Het laboratoriumonderzoek vond een direct effect van pepermuntgeur op snelheid: onder invloed van pepermuntgeur wordt minder snel gereden. Echter, een rit in een gesimuleerde situatie is niet hetzelfde als rijden in de werkelijkheid. Daarom werd er een tweede onderzoek gedaan, om te bepalen of de gevonden resultaten ook in het veld gerepliceerd kunnen worden. Het effect werd bevestigd. In beide onderzoeken werd gevonden dat pepermuntgeur een effect heeft op snelheid: pepermuntgeur leidt tot minder snel rijden, en dus tot minder snelheidsovertredingen.
In de praktijk betekent dit dat mits het installeren van een geurdispenser met pepermuntgeur in de auto, dit waarschijnlijk een positief effect zal hebben op de gehanteerde snelheid. Bovendien kan het plaatsen van een dergelijke dispenser in de auto leiden tot een kettingreactie: mensen die minder asociaal rijden zetten waarschijnlijk een nieuwe sociale norm op de weg, wat kan leiden tot minder asociaal rijgedrag van andere automobilisten. Dit kan hele gunstige effecten hebben voor de verkeersveiligheid, want er zal minder sprake zijn van snelheidsovertredingen.

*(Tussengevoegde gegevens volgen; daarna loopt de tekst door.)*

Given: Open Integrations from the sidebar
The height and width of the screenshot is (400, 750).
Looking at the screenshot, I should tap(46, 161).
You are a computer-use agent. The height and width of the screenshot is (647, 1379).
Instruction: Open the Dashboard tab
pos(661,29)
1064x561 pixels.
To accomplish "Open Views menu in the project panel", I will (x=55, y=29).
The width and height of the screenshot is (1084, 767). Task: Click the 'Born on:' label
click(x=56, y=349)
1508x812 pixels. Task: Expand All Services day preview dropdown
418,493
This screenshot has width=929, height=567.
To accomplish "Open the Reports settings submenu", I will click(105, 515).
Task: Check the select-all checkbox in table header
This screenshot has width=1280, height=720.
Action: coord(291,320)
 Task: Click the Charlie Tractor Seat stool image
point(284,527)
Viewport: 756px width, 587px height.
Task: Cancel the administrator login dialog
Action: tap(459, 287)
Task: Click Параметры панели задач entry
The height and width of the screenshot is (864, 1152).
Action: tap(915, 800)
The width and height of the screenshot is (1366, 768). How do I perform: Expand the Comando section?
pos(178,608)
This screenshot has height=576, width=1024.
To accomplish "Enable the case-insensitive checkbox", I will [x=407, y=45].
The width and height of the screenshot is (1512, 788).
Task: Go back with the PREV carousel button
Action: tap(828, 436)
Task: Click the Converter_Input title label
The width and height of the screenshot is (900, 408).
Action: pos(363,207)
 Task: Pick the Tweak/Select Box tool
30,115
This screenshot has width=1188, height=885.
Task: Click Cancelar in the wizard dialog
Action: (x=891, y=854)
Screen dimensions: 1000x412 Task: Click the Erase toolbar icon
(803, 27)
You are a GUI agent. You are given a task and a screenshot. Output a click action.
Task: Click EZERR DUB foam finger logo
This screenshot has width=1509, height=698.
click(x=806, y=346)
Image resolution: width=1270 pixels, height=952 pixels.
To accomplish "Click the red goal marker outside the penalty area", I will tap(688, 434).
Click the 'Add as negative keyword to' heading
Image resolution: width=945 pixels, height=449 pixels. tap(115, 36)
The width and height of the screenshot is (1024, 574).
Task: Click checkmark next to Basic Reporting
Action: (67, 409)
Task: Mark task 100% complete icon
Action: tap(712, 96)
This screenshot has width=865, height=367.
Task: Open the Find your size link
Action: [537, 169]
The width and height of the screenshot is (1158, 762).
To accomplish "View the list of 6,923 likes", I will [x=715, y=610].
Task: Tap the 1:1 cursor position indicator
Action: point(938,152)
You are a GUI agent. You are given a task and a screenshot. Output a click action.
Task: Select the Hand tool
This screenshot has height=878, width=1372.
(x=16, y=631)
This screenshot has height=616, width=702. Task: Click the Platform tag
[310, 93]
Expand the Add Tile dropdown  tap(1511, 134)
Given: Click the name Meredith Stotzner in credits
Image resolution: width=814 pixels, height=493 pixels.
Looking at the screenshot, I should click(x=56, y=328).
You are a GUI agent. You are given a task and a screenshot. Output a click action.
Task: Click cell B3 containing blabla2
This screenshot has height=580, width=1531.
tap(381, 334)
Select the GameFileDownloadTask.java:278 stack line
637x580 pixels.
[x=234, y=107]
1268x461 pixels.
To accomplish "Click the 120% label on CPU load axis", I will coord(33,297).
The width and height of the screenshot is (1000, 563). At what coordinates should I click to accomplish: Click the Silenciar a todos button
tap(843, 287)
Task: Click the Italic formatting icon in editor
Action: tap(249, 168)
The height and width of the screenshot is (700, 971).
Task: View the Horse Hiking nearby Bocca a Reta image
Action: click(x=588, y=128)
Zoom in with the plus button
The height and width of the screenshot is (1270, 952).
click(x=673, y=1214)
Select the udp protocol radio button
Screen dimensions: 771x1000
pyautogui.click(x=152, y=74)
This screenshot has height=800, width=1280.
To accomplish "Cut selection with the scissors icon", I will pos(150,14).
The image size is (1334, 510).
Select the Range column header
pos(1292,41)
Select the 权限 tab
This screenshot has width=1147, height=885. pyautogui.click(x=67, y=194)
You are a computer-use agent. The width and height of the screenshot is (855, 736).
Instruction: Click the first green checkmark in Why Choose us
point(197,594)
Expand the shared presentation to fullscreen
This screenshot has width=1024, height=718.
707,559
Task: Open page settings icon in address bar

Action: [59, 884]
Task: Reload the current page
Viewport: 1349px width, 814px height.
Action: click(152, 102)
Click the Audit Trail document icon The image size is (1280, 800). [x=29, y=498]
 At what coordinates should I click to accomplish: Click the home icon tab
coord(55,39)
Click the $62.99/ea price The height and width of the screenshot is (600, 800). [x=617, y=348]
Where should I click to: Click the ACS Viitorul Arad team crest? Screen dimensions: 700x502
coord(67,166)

Met dit onderzoek wordt een nieuwe weg ingeslagen in de zoektocht naar oplossingen voor asociaal rijgedrag, zoals onaangepaste snelheid, bumperkleven of het nalaten om voorrang te verlenen. Aangezien het onderzoek in Nederland een primeur is, dienen we ook in België dringend een studie te laten verrichten naar de impact van pepermuntgeur op het verkeersgedrag bij Belgische automobilisten. Als de onderzoeksresultaten ook hier bevestigd worden zijn er alleszins veel mogelijkheden voor de toekomst.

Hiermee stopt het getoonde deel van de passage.